Honolulu's Ala Moana mall is already known as one of the most profitable shopping centers in the United States, with annual sales per square foot exceeding $1,000. But owner General Growth Properties is set to squeeze even more dollars out of Hawaiian retail's Big Kahuna. The Chicago-based REIT is redeveloping the mall's three-level, 220,000-square-foot JCPenney, which was vacated in December, into 30 small shops. The center is anchored by Macy's, Sears and Neiman-Marcus and includes small tenants ranging from luxury retailers such as Chanel and Christian Dior, to the lower-end Wet Seal and Crazy T-Shirts.

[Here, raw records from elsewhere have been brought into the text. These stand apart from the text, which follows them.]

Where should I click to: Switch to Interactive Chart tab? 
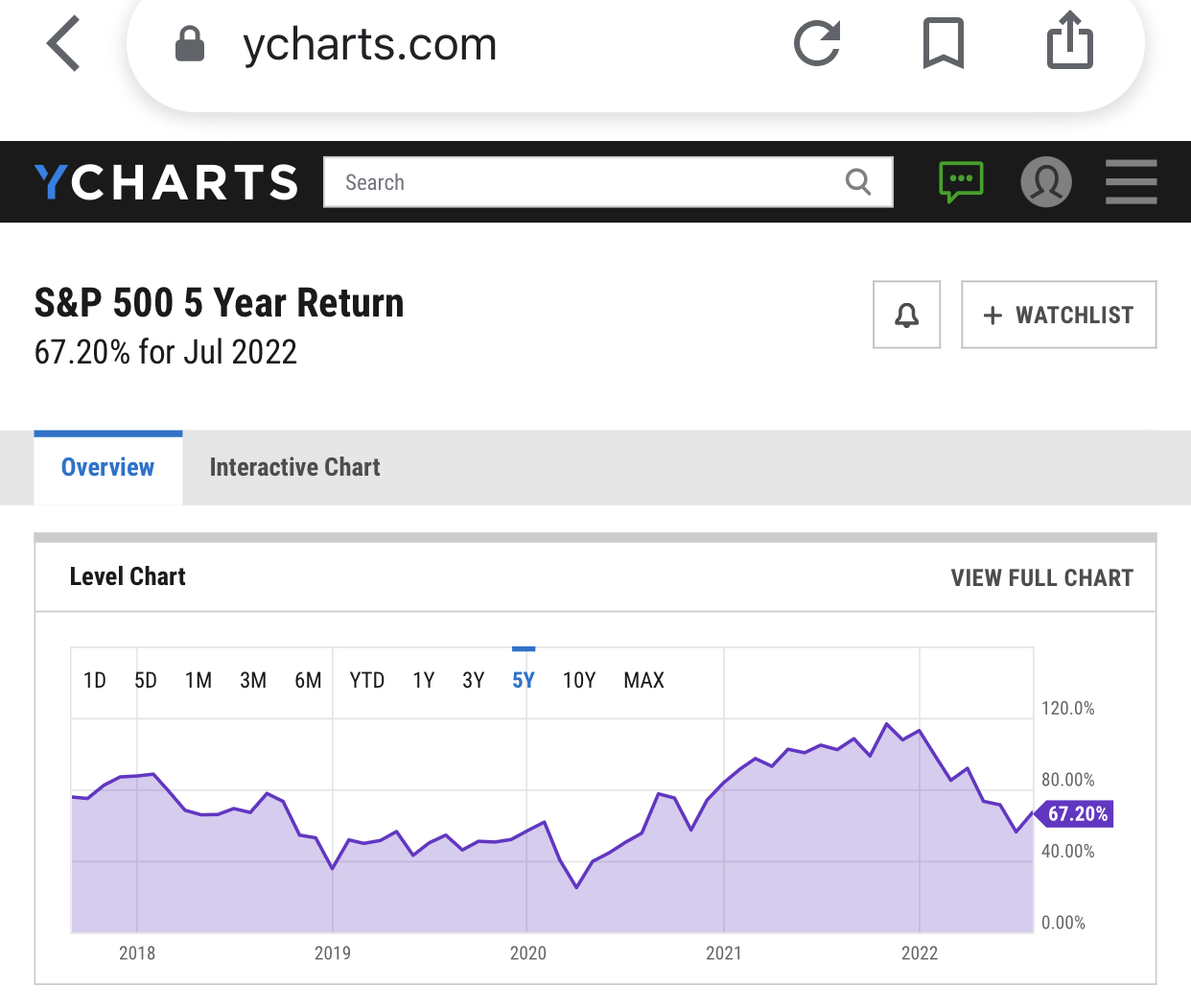pos(294,467)
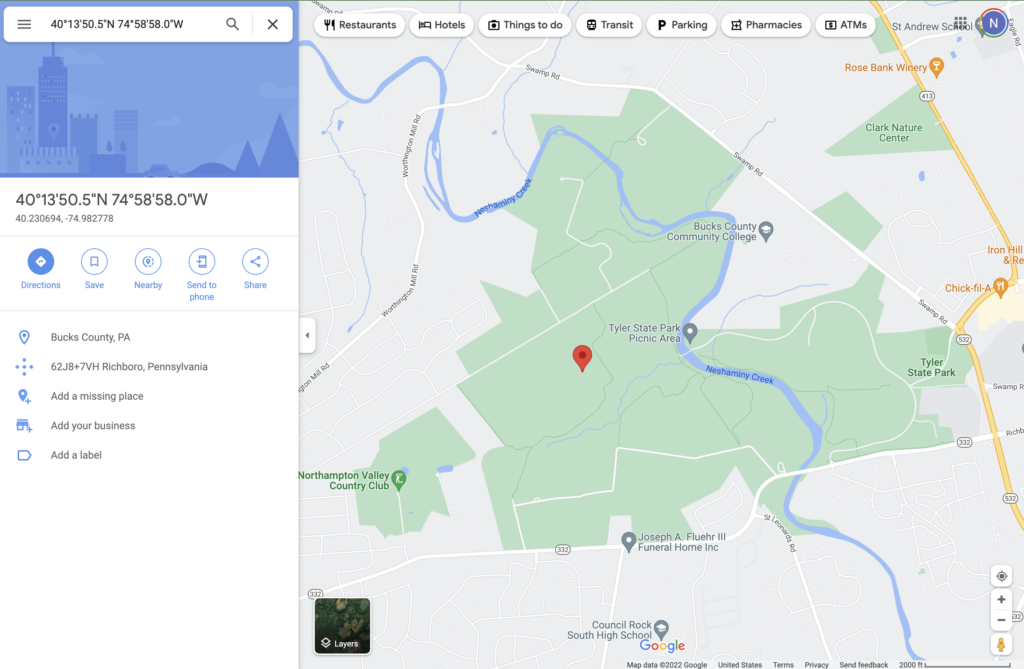Open the Layers map type thumbnail
The height and width of the screenshot is (669, 1024).
point(342,626)

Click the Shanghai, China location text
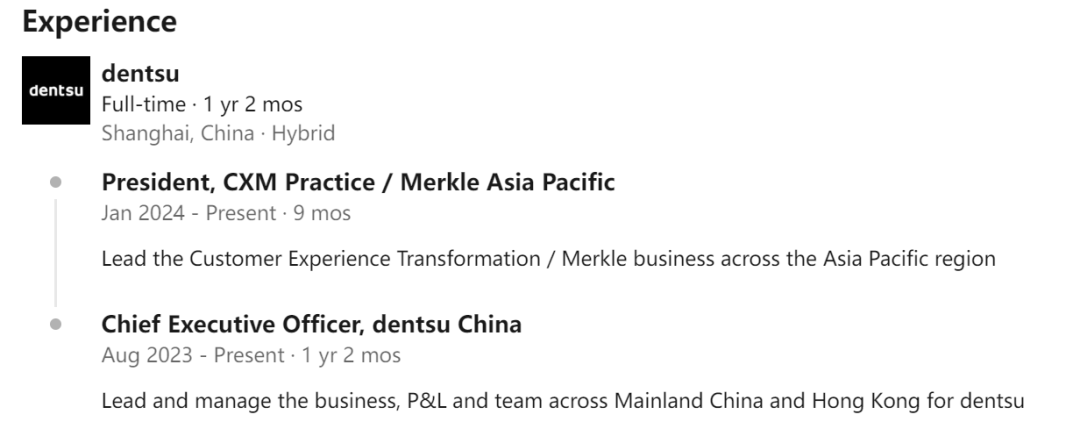178,133
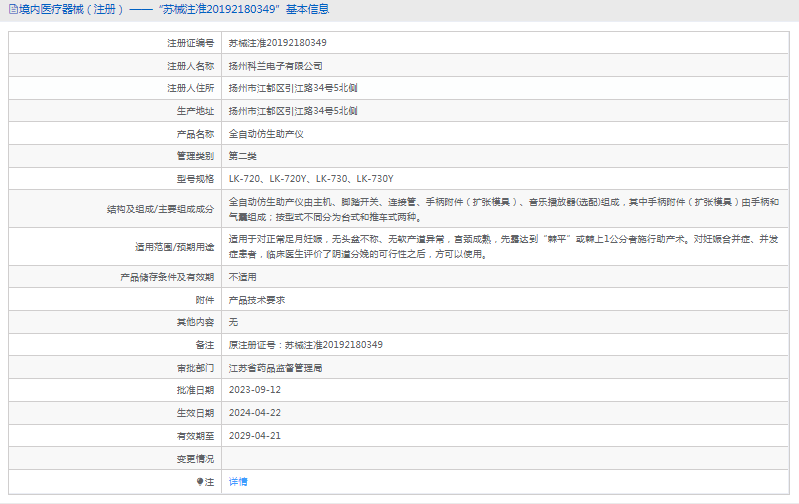Click product name value 全自动仿生助产仪
Image resolution: width=799 pixels, height=504 pixels.
266,133
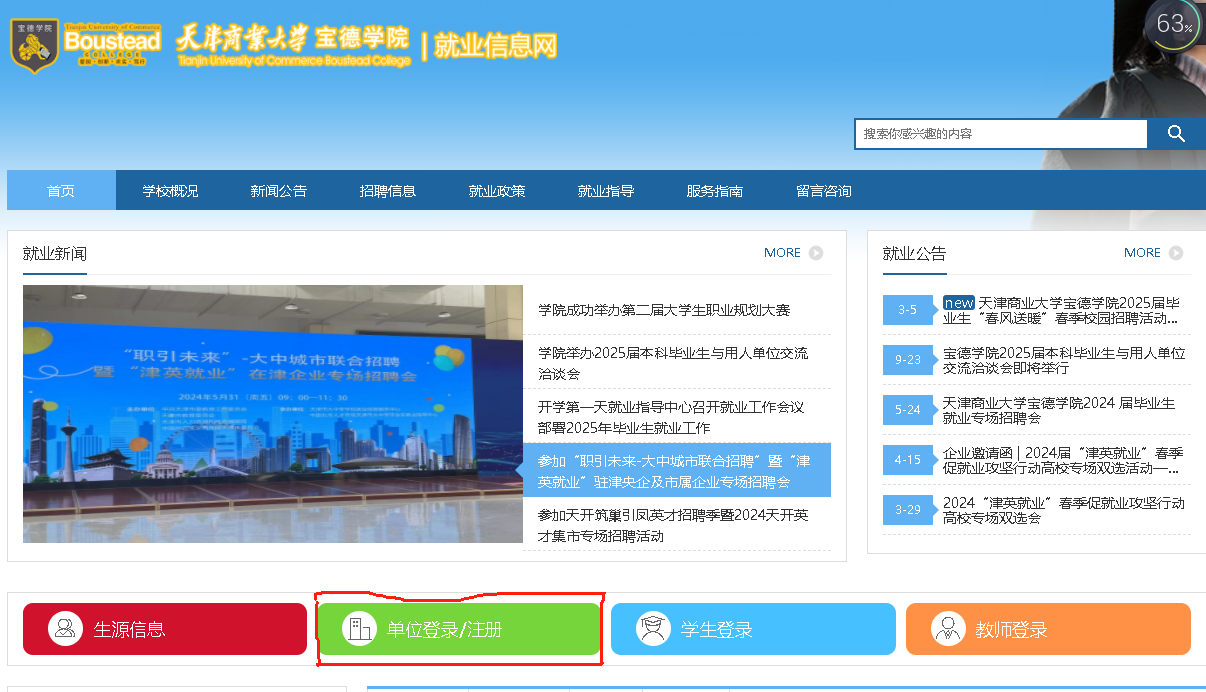Image resolution: width=1206 pixels, height=692 pixels.
Task: Click the arrow icon beside 就业新闻 MORE
Action: pyautogui.click(x=816, y=253)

After JCPenney's lease expired at the end of last year, General Growth paid the retailer an undisclosed “nominal” amount to cover the residual value of the lease's extension options, according to Salomon Smith Barney REIT analysts. And it plans to invest about $40 million in the project. Salomon Smith Barney's Jonathan Litt says the return could be as high as 20 percent, considering Ala Moana's mall shop rents currently range from $75 to $100 per square foot. Litt adds that General Growth's FFO accretion from the Ala Moana revamp could amount to 8 cents per share assuming rents of at least $75 per square foot, a 75 percent operating margin and a 4 percent interest rate on redevelopment costs.
General Growth bought the mall and some peripheral properties in 1998 from a joint venture between Equity Life Assurance and Tokyo's DAIEI Hawaii for $810 million. The company completed a $160 million renovation of the mall in 1999, expanding its Neiman-Marcus anchor and adding new vertical space for small shops.
The Ala Moana project is not General Growth's only Hawaiian expansion. The REIT recently purchased Waikiki's Victoria Ward Center, a mixed-use development near Ala Moana that includes 880,000 square feet of retail.